With a plate diameter of 169 millimetres, this extremely strong clutch is especially compact and makes it possible to achieve a very low centre of gravity for the V10 and the 6-speed manual gearbox. The displacement was increased from 5.5 to 5.7 litres compared with the concept car, and the power output rose to 612 PS. The point is that this power output is matched with a weight of just 1,380 kg – 2.25 kg per PS. What this means, in numbers: on the AVUS, the V10 catapults the car to 100 km/h in just 3.9 seconds. The gearshift is extremely precise; the high-placed laminated beech gear knob fits perfectly in the hand – a superb detail from the early days of motorsport and a subtle nod to the fact that the Carrera GT is still a racing car at its core, despite being road legal. And it is precisely this that makes this Porsche fascinating beyond compare.

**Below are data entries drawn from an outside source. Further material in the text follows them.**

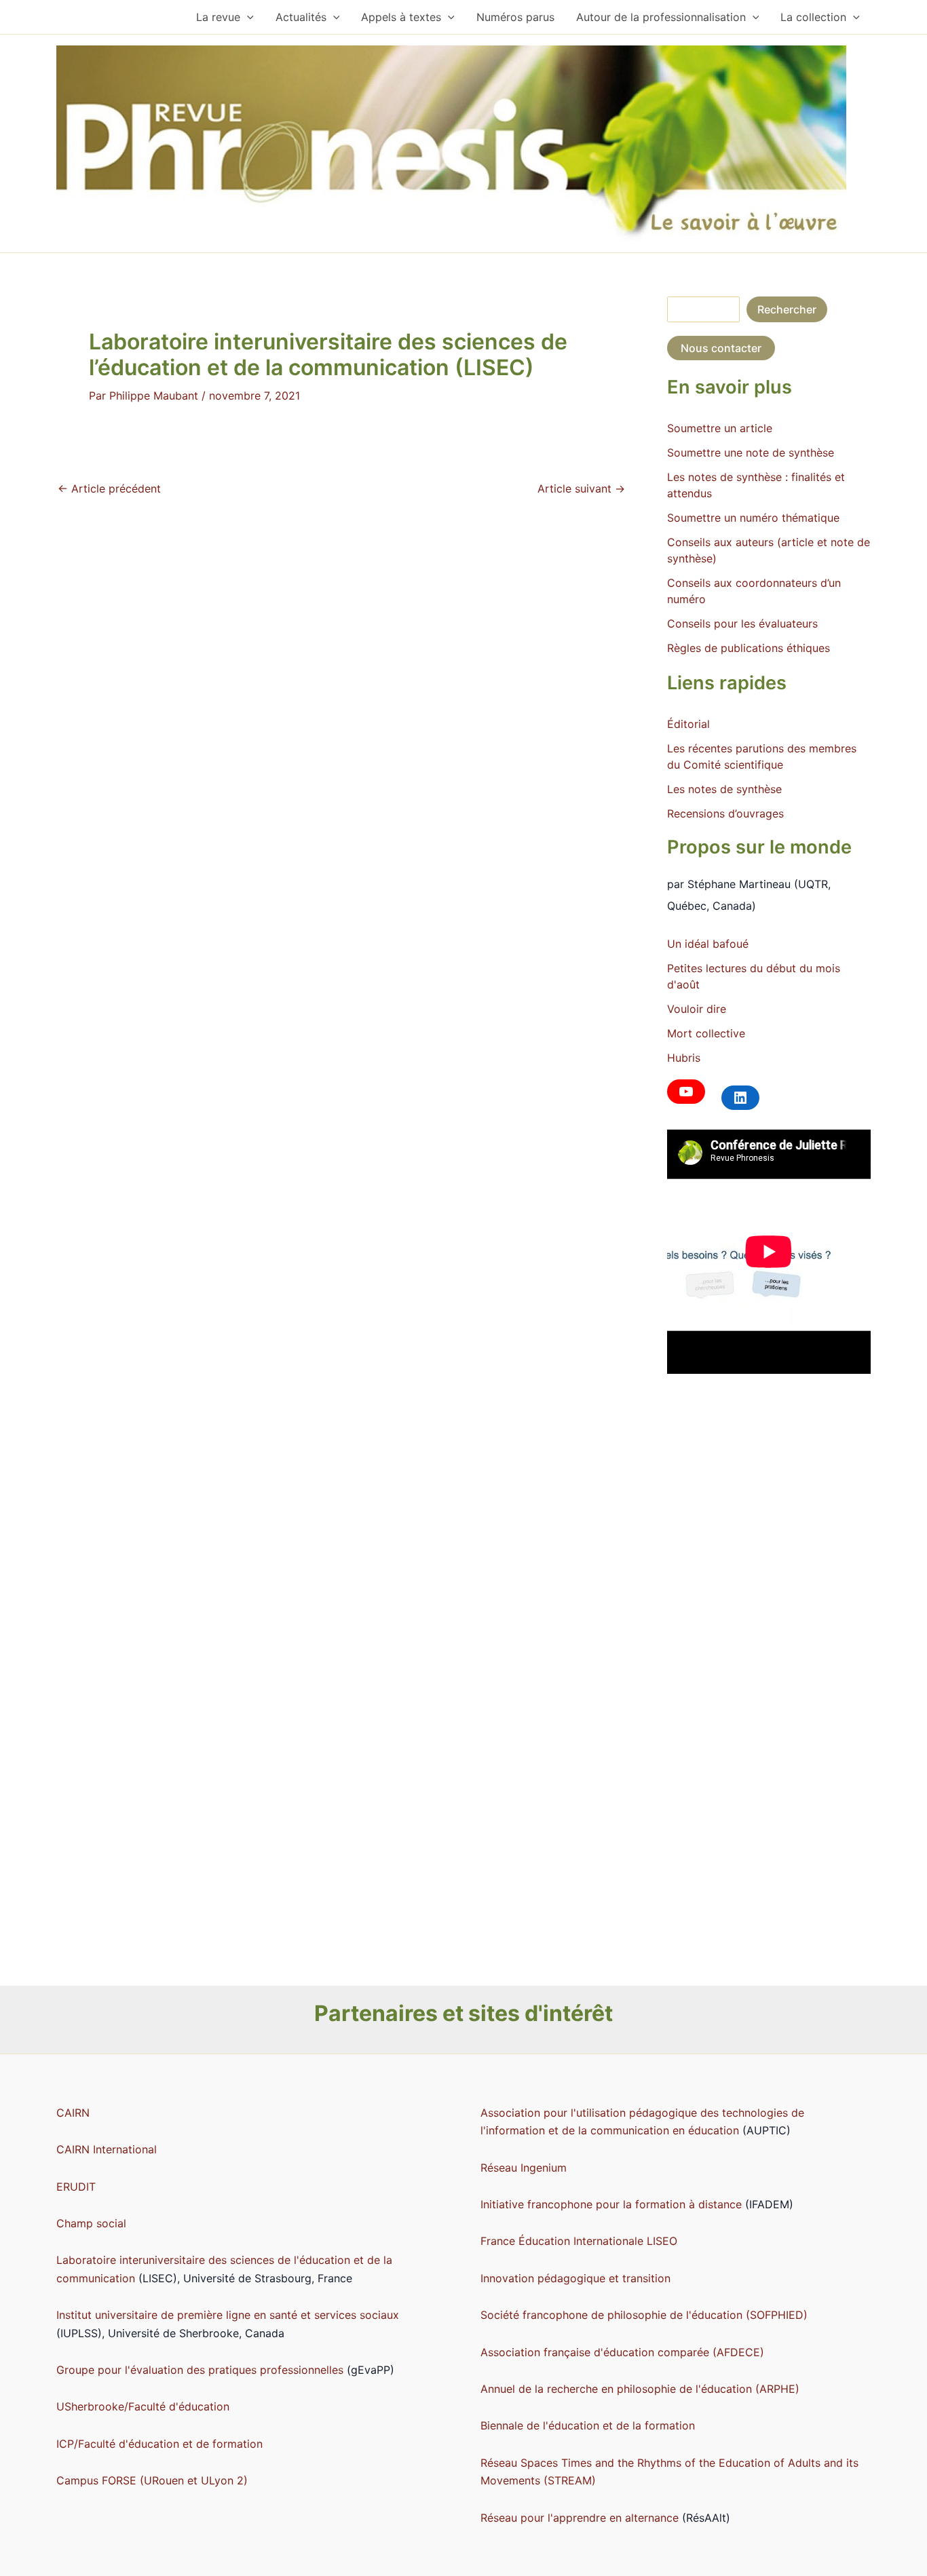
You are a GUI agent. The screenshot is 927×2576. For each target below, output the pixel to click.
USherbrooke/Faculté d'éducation (142, 2406)
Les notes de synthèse (724, 789)
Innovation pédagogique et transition (575, 2278)
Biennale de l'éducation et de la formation (587, 2425)
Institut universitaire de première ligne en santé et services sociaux (227, 2315)
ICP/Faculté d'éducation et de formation (159, 2443)
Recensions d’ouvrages (725, 813)
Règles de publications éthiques (748, 648)
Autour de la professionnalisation (661, 17)
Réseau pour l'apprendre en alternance (579, 2517)
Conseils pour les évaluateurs (742, 623)
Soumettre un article (719, 428)
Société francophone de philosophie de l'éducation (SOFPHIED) (644, 2315)
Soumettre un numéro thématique (753, 517)
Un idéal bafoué (708, 943)
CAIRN (73, 2112)
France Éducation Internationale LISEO (578, 2241)
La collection (813, 17)
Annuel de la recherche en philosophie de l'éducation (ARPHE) (639, 2389)
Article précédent (109, 488)
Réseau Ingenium (523, 2167)
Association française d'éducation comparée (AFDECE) (622, 2352)
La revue (218, 17)
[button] (247, 17)
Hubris (683, 1057)
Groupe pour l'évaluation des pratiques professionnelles (199, 2370)
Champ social (91, 2223)
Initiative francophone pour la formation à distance (612, 2204)
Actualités (301, 17)
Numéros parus (515, 17)
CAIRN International (106, 2149)
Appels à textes (401, 17)
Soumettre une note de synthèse (750, 452)
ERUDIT (76, 2186)
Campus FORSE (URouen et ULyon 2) (152, 2480)
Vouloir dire (696, 1009)
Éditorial (688, 724)
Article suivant (581, 488)
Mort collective (706, 1033)
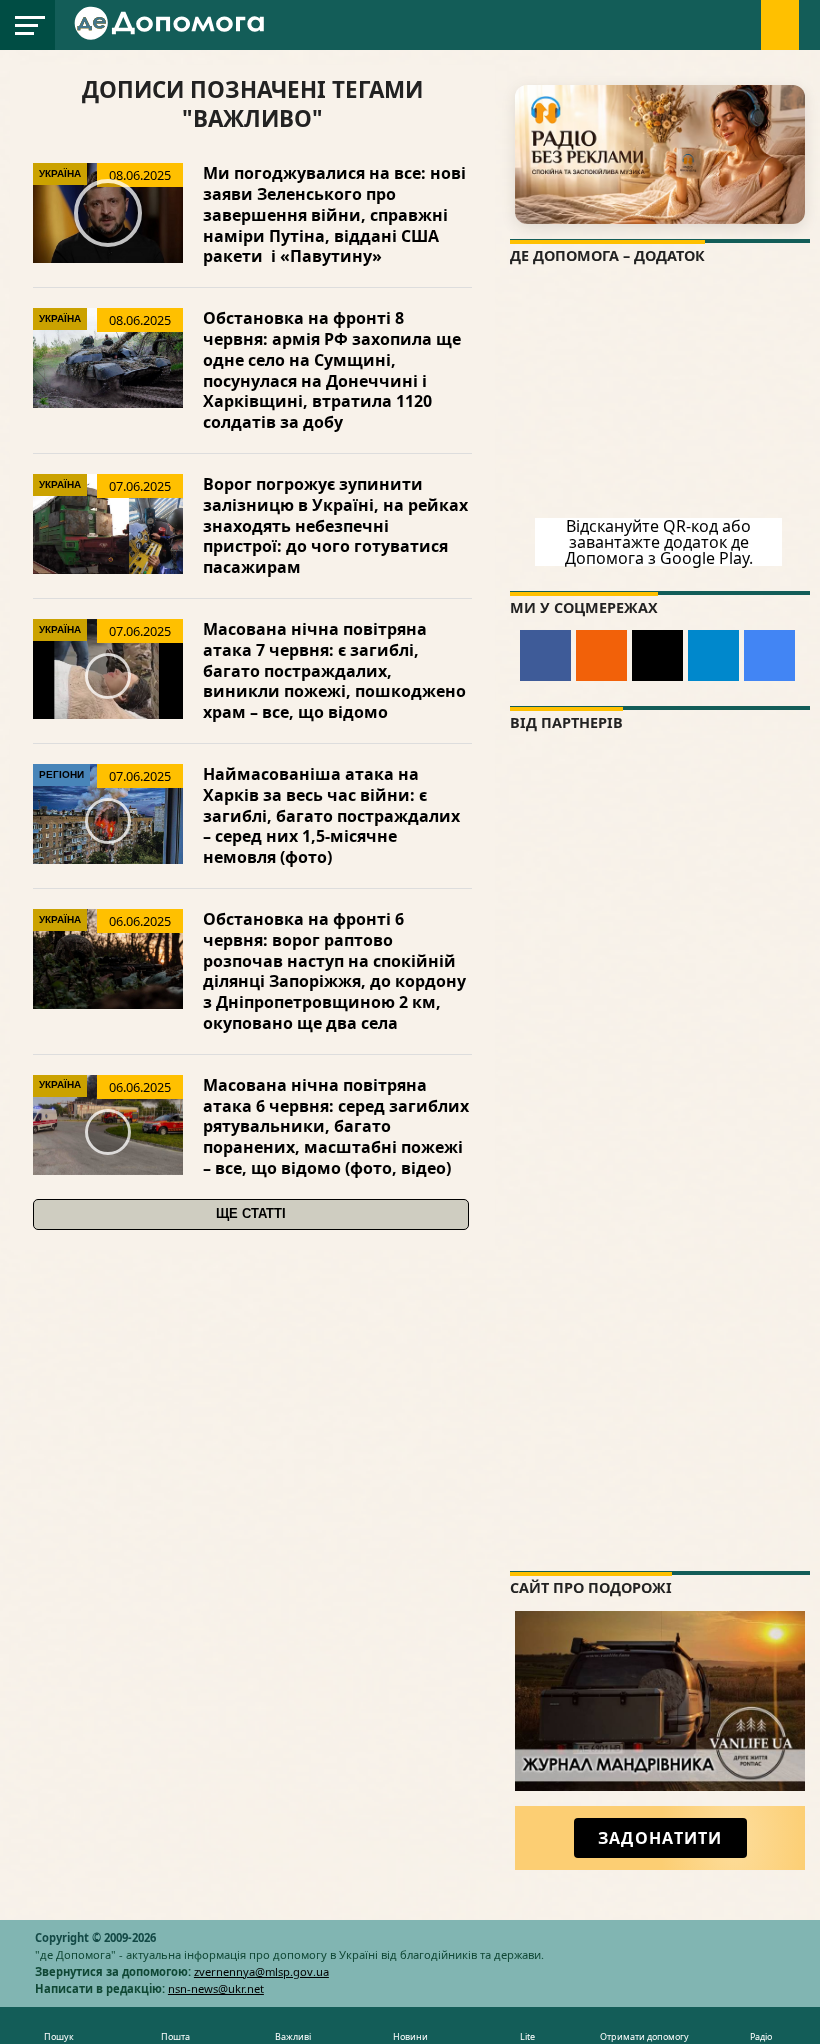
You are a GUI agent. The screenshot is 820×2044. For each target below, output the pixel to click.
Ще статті (251, 1213)
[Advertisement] (660, 1431)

Porsche Carrera GT: Technical data
Engine | ten-cylinder naturally aspirated V-engine, cylinder angle 68° |
Displacement/compression | 5,733 cc/12,0:1 |
Power output | 450 kW/612 PS at 8,000 rpm |
Max. torque | 590 Nm at 5,750 rpm |
Gearbox | 6-speed manual gearbox with ceramic clutch |
Acceleration | 3,9 s to 100 km/h, 9,9 s to 200 km/h |
Top speed | 330 km/h |
Kerb weight | 1,380 kg |
Length/width/height/wheelbase | 4,613/1,921/1,166/2,730 mm |
Construction period/quantity/factory | 2003 to 2006/1,270/Leipzig |
Price new in 2003 | 452.690 euros |
Info
Text first appeared in the Porsche Klassik magazine, issue 18.